* [What to do]
Repeat verbatim, and only, the lines of the data below, beginning at the line that contains "Task: Click the hivebuzz profile avatar" and stopping after the line that contains "Given: Open the layout grid icon in header".

┌─ Data excerpts

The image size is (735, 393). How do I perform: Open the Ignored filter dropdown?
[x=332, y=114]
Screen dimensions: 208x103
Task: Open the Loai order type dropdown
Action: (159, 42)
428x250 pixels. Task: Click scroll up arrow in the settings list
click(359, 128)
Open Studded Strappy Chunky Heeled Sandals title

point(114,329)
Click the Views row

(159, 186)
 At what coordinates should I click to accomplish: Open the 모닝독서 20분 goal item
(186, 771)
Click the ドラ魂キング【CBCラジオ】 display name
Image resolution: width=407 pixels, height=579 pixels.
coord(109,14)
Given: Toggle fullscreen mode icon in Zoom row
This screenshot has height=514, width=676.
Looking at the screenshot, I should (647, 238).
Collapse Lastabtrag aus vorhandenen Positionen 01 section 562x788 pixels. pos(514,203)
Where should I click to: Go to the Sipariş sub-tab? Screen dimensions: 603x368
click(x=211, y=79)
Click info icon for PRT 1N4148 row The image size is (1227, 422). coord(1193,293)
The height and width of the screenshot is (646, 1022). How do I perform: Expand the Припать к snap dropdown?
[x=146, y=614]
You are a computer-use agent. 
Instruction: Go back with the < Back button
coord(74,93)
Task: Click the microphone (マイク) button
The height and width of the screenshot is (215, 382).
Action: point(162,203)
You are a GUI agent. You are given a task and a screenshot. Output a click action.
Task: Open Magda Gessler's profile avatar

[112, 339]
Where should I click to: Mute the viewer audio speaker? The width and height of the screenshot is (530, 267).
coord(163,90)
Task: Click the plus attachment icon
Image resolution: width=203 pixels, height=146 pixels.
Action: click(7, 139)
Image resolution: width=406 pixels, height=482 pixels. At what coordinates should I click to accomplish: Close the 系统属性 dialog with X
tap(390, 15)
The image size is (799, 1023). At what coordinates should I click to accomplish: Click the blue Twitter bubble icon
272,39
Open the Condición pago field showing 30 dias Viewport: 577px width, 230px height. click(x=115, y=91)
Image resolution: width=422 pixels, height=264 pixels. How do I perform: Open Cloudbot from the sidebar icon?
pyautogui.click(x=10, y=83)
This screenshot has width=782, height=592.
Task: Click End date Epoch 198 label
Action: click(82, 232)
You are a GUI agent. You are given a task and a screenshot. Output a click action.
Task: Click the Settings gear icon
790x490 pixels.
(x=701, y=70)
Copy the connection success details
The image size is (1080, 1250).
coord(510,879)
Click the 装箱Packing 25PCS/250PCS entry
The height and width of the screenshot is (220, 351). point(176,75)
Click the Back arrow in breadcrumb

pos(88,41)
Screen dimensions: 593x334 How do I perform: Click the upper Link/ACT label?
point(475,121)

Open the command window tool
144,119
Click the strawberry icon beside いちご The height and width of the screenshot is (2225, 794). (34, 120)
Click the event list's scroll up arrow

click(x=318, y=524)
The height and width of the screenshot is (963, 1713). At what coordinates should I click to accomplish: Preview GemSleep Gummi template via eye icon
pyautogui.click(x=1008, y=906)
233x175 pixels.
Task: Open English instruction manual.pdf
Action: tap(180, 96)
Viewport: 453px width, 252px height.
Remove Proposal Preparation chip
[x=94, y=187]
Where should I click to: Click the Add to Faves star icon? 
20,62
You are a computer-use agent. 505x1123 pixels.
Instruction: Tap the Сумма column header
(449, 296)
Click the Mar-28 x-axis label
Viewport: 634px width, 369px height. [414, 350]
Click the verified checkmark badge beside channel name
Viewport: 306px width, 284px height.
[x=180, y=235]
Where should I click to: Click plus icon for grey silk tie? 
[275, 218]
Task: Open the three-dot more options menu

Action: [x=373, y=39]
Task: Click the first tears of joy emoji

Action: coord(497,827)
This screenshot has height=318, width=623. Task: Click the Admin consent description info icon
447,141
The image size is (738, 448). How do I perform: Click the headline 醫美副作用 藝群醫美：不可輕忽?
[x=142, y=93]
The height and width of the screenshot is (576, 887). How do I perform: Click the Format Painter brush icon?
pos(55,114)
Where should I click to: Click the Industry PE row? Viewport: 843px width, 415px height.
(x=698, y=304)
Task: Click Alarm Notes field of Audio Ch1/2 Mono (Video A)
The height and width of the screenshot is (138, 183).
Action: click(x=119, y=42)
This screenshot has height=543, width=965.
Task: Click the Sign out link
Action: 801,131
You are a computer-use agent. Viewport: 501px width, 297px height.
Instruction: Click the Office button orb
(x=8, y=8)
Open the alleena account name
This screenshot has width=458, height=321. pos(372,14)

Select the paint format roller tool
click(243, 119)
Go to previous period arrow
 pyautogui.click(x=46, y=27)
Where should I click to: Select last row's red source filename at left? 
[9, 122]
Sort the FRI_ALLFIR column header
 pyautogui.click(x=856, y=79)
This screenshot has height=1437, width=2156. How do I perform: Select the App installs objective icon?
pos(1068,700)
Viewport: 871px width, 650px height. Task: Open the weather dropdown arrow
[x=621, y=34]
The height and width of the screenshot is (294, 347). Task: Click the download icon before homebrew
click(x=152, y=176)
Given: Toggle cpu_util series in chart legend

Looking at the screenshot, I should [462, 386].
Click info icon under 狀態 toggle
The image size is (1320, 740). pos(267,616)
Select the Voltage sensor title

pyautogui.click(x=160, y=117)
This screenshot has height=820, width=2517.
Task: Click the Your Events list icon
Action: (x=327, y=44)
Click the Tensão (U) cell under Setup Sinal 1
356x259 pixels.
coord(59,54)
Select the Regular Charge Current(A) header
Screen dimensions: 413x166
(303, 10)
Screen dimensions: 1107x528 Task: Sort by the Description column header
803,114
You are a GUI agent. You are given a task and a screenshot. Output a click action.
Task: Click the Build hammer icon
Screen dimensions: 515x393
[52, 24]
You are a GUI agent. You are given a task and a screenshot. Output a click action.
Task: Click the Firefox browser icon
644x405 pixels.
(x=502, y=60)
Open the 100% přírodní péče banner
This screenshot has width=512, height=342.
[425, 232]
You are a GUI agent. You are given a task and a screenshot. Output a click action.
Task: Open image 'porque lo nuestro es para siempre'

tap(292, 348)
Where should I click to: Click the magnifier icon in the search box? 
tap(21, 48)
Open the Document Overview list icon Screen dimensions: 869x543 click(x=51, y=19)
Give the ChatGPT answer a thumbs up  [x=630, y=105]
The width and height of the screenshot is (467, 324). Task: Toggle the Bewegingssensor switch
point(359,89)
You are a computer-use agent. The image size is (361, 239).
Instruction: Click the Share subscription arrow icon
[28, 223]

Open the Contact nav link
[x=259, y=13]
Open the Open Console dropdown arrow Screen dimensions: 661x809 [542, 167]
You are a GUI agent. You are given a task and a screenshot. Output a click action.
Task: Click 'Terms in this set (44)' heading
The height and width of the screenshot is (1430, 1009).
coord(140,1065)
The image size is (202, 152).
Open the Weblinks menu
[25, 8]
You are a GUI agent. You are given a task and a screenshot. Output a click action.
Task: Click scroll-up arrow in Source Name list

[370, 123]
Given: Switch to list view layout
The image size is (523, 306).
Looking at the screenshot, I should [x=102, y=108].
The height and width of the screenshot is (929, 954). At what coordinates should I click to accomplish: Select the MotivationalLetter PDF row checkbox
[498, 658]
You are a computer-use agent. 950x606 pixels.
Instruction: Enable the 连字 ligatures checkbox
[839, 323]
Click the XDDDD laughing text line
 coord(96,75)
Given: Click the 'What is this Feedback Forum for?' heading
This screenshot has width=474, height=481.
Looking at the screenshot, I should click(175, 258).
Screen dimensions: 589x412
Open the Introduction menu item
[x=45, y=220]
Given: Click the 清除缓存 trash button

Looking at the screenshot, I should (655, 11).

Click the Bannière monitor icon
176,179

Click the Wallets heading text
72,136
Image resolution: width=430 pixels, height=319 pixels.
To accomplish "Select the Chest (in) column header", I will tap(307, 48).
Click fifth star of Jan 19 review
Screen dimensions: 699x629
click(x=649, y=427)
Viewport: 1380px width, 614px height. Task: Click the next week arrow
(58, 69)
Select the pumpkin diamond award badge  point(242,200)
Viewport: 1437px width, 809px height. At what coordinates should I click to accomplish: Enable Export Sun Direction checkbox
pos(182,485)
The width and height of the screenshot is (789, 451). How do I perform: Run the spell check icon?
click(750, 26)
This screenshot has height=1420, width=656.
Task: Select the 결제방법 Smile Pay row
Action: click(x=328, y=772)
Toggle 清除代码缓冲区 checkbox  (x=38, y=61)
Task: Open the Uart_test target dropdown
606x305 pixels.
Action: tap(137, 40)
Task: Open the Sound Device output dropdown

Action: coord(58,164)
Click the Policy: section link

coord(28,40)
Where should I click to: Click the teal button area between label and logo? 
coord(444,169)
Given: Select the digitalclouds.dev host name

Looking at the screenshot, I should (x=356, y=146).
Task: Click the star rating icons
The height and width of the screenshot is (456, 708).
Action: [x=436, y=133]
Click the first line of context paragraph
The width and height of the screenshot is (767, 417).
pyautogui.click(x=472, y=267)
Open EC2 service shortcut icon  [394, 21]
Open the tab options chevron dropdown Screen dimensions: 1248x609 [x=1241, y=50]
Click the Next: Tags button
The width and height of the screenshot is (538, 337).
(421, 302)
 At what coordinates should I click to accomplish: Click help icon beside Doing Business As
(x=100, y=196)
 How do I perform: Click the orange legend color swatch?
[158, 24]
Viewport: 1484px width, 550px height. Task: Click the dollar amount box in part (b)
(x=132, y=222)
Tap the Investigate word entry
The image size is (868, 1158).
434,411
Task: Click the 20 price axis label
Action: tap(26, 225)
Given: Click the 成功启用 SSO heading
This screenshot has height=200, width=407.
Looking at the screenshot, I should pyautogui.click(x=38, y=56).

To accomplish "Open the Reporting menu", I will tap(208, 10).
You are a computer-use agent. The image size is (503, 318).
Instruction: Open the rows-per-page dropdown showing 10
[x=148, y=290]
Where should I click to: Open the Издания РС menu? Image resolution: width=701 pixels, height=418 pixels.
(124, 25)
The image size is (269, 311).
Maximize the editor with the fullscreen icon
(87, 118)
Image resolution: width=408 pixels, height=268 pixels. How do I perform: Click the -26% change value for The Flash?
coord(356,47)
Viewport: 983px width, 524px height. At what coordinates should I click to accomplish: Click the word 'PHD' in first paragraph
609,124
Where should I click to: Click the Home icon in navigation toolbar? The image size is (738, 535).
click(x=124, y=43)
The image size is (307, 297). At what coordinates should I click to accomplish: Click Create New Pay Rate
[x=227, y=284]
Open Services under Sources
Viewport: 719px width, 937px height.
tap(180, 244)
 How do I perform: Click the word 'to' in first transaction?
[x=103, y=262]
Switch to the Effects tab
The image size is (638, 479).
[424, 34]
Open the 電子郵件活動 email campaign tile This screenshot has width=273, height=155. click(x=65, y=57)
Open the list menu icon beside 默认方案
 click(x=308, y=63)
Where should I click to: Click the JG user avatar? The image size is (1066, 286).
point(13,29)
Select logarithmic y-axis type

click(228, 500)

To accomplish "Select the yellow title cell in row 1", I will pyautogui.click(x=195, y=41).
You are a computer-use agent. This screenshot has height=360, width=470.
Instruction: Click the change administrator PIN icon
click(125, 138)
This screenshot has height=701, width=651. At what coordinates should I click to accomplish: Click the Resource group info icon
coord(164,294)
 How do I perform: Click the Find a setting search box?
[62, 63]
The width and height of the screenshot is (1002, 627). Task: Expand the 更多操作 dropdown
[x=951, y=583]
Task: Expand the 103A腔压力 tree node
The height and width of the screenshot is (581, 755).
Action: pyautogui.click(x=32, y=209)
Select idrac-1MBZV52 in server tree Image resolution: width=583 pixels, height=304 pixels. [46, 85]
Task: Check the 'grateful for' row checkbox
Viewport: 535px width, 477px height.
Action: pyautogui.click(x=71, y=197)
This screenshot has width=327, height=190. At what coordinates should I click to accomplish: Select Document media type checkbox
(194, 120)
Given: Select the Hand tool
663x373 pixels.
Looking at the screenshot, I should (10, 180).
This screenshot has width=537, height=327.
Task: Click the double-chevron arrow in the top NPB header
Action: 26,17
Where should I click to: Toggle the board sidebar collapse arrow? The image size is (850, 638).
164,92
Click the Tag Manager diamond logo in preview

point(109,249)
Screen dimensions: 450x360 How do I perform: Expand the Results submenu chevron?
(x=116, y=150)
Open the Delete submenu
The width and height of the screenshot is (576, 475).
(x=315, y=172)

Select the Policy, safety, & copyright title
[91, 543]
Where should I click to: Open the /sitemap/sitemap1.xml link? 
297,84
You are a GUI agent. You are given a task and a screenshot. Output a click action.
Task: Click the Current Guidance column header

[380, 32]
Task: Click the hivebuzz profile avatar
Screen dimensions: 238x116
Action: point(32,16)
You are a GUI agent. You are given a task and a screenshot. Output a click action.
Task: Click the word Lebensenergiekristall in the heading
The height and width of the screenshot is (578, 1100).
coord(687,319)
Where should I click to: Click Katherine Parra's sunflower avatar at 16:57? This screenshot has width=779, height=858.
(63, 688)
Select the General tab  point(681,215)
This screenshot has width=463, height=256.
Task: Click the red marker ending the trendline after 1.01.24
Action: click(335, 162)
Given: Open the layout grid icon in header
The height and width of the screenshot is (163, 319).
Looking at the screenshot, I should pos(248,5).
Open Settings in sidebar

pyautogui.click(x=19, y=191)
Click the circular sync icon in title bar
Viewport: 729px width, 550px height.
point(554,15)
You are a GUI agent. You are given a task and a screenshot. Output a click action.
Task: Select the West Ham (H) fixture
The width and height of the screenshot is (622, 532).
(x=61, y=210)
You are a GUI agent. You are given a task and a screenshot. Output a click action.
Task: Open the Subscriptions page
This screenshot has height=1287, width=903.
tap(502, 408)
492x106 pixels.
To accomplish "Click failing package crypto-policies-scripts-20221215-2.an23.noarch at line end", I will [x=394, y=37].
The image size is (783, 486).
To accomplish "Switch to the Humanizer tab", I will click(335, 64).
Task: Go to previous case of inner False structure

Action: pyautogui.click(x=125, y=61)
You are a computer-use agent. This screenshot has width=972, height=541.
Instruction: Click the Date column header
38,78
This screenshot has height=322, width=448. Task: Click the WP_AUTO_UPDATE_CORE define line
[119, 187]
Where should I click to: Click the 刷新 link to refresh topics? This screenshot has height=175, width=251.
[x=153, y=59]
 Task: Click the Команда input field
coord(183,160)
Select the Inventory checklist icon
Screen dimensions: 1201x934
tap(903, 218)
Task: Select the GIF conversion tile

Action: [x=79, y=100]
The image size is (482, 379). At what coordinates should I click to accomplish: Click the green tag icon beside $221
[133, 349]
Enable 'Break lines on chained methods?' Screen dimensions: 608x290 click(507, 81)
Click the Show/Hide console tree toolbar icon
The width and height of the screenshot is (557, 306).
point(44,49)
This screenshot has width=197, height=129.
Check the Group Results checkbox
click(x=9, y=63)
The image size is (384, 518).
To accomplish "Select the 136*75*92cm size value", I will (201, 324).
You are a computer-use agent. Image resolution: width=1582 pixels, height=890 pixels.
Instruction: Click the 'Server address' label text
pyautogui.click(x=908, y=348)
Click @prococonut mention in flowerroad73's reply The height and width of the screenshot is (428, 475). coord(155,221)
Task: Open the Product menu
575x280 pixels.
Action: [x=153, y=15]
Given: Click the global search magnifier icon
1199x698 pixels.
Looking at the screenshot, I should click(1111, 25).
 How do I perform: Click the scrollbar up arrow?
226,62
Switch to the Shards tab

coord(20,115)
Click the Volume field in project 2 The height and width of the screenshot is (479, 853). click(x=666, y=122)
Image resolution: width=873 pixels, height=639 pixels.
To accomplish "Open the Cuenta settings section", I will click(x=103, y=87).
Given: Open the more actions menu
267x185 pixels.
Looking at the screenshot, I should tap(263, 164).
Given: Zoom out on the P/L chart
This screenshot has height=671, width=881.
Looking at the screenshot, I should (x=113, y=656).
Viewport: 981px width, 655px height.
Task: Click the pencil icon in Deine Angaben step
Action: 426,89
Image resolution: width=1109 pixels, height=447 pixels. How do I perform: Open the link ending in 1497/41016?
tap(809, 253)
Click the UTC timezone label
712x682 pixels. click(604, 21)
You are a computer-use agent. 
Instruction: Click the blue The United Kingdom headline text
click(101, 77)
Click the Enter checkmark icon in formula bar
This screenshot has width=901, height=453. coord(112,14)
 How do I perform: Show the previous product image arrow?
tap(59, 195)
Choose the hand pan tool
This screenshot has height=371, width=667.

└─

* [Answer to the problem]
Task: Click the hivebuzz profile avatar
Screen dimensions: 238x116
Action: point(32,16)
You are a GUI agent. You are given a task and a screenshot. Output a click action.
Task: Click the word Lebensenergiekristall in the heading
The height and width of the screenshot is (578, 1100).
coord(687,319)
Where should I click to: Click Katherine Parra's sunflower avatar at 16:57? This screenshot has width=779, height=858.
(63, 688)
Select the General tab  point(681,215)
This screenshot has width=463, height=256.
Task: Click the red marker ending the trendline after 1.01.24
Action: click(335, 162)
Given: Open the layout grid icon in header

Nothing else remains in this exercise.